▶ Passage
“When it comes to chocolate, resistance is futile” ~ Regina Brett
Let’s talk about resistance. Because I have been feeling A LOT of it lately, know what I mean? Since March, I have been the poster girl for “let’s look for the silver lining” and “come on, zoom is the next best thing!” but hey. I. Am. Tired. I think I hit a wall right after the election was over. I lost my energy. I stopped feeling optimistic. I started to resist. And my body is feeling the effects of resisting what IS.
Yoga calls this Dvesha, or aversion. Pushing against what we don’t want. Which is usually something that is happening. Our pushing against what is could be compared to trying to move a very large and heavy stone. There it sits, no matter how we struggle to push against it. And then it is our struggling, not the stone that is causing our suffering.
So here I am, sitting in the middle of Dvesha. 2020 is what 2020 is. Covid19 is what Covid 19 is. Masks are the thing now. The Pandemic is what it is. My being sick of it, my pushing against it, is making me very very tired. Can you relate?
So this post is about a change of perspective. For me, and maybe for you as well.

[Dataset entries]
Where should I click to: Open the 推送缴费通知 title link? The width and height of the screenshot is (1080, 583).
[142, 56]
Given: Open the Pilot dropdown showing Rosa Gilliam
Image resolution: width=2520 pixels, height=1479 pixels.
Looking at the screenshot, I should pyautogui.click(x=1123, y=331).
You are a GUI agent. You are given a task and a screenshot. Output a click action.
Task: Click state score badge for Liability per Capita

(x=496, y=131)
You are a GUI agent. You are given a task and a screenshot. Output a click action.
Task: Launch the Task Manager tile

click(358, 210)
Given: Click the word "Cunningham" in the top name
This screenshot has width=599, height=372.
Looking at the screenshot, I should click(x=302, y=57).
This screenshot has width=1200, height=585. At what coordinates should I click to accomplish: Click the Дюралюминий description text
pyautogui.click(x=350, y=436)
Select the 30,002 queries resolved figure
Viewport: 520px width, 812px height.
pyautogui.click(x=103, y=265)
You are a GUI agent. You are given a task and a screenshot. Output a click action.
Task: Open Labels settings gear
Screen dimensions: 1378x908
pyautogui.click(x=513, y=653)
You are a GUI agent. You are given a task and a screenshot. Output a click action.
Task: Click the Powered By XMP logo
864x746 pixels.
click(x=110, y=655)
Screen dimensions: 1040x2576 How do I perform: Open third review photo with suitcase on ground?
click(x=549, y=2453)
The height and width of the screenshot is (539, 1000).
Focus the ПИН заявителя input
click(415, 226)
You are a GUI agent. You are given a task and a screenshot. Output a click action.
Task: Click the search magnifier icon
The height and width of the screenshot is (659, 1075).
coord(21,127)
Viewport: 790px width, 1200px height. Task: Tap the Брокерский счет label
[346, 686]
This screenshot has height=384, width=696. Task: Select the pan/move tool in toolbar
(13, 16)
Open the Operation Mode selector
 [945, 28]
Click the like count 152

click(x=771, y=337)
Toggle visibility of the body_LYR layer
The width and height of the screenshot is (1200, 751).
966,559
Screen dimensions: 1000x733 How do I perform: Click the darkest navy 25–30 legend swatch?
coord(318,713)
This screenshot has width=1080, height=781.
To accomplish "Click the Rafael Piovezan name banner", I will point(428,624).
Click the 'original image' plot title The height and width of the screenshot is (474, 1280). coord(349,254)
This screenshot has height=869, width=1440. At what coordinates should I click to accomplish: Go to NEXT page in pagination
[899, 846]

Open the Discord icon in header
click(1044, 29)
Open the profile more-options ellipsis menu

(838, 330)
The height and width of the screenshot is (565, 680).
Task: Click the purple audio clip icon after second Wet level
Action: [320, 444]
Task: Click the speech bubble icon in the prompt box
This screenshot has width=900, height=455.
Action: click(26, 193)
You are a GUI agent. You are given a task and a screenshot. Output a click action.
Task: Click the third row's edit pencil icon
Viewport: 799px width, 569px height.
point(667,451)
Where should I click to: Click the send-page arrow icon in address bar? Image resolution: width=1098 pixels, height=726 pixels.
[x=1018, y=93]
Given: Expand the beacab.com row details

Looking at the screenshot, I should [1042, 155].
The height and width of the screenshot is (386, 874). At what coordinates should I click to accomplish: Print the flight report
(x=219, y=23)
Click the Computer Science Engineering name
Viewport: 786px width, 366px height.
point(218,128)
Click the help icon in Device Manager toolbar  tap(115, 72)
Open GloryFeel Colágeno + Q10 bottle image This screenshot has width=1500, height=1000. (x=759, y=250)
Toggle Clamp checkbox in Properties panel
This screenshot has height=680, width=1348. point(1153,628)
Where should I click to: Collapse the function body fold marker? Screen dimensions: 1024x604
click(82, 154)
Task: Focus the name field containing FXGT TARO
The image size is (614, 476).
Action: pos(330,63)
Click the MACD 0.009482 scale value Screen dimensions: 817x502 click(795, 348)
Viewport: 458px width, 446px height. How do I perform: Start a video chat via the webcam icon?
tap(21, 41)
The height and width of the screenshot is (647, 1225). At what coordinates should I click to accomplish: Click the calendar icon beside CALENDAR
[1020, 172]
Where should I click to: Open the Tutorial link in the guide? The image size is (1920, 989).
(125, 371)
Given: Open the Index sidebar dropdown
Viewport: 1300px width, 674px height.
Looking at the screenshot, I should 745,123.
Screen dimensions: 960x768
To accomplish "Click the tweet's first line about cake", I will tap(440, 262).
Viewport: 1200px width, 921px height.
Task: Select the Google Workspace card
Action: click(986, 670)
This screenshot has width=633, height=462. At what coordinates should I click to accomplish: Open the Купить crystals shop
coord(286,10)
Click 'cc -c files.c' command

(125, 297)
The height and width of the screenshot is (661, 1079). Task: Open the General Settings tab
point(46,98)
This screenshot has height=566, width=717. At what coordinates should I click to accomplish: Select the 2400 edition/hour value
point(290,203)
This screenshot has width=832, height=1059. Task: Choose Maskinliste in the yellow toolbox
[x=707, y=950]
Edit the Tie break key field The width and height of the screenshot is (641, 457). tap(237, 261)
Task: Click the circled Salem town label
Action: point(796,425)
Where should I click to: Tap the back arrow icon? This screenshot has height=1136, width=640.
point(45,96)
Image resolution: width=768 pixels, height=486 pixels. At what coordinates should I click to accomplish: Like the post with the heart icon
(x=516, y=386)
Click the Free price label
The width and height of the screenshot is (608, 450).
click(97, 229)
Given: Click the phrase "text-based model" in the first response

▶ Exercise aim
Answer from the post on resistance:
(a) What yoga term does the post give for pushing against what we don't want?
(b) Since what month has the writer been the "poster girl" for looking for the silver lining?
(c) After what event does the writer think they hit a wall?
These data are separate from the post on resistance.

▶ Written response
(a) Dvesha, or aversion.
(b) March.
(c) The election.